Wenn ich die Welt verstehe, kann ich marschieren, um sie zu verändern

Der achte Newsletter (2024)

Schüler*innen zeigen einen Schmetterling, den sie in der Madu-Adu-Ecke («Wissenschaftsecke» oder «Wir-machen’s-Ecke») hergestellt haben. Bild: Fotografien und Collagen von Tricontinental: Institute for Social Research.

Liebe Freund*innen,

Grüße aus dem Büro von Tricontinental: Institute for Social Research.

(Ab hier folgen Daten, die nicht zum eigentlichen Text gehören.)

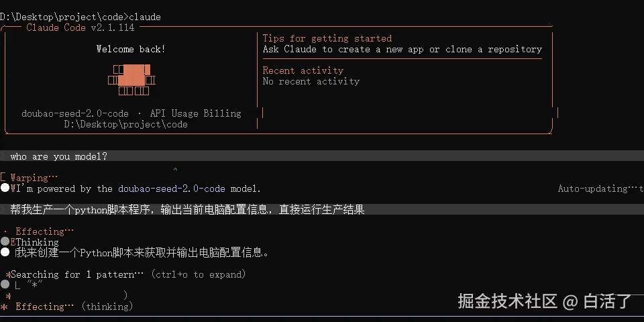Viewport: 644px width, 322px height.
Task: Select the Chinese Python script request line
Action: point(187,210)
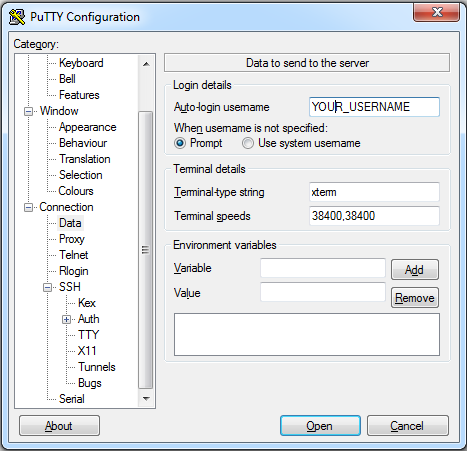Screen dimensions: 467x451
Task: Collapse the Window tree node
Action: coord(29,111)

1945 hielten die neu gegründeten Vereinten Nationen eine Konferenz ab, um die Organisation der Vereinten Nationen für Erziehung, Wissenschaft und Kultur (UNESCO) zu gründen. Das Hauptanliegen der Delegierten, insbesondere der aus der Dritten Welt, war die Alphabetisierung. Wir brauchen einen «weltweiten Kreuzzug gegen den Analphabetismus», sagte Dr. Jaime Jaramillo Arango, der Rektor der Nationalen Universität von Kolumbien. Für ihn und einige andere bedeutete Analphabetismus «eine der größten Verletzungen der Menschenwürde». Abdelfattah Amr, der ägyptische Botschafter im Vereinigten Königreich und Squash-Meister, erklärte, dass der Analphabetismus Teil des umfassenderen Problems der Unterentwicklung sei, das durch den «Mangel an Techniker*innen und den Mangel an Lehrmaterial» zum Ausdruck komme. Diese führenden Politiker*innen ließen sich von der UdSSR inspirieren, deren Likbez-Programm («Programm zur Beseitigung des Analphabetismus») den Analphabetismus zwischen 1919 und 1937 praktisch ausrottete. Wenn die UdSSR dazu in der Lage war, könnten dies auch andere weitgehend landwirtschaftlich geprägte Gesellschaften.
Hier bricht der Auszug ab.